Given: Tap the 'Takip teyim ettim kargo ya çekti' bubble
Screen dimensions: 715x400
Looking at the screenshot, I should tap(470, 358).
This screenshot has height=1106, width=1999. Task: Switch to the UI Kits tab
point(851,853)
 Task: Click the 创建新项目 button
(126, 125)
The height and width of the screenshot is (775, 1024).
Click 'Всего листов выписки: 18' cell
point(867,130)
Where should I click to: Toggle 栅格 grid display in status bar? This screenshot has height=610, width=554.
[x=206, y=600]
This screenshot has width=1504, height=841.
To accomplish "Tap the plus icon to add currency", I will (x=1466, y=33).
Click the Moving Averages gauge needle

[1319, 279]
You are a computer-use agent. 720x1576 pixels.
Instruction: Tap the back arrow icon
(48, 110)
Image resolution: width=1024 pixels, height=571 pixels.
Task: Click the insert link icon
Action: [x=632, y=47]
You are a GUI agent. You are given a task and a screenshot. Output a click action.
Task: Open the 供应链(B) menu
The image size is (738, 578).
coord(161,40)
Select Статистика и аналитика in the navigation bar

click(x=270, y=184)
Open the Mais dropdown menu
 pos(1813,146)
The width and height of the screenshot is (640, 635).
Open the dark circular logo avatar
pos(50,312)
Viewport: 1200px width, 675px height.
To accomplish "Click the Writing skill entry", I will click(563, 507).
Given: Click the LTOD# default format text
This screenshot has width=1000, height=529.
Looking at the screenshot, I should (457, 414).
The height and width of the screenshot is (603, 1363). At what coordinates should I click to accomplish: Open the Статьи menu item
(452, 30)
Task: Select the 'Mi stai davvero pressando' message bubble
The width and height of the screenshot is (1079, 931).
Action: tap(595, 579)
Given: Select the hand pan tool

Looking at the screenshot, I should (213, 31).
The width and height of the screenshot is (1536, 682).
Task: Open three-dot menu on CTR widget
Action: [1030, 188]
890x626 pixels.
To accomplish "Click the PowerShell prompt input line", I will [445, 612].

........

WHAT IS REQUIRED —
Look above for the line holding "Task: Click the 创建新项目 button" and the line holding "This screenshot has width=1504, height=841.". Retype both, and every line between them, word for word and nothing else.

EXERCISE SOLUTION —
 Task: Click the 创建新项目 button
(126, 125)
The height and width of the screenshot is (775, 1024).
Click 'Всего листов выписки: 18' cell
point(867,130)
Where should I click to: Toggle 栅格 grid display in status bar? This screenshot has height=610, width=554.
[x=206, y=600]
This screenshot has width=1504, height=841.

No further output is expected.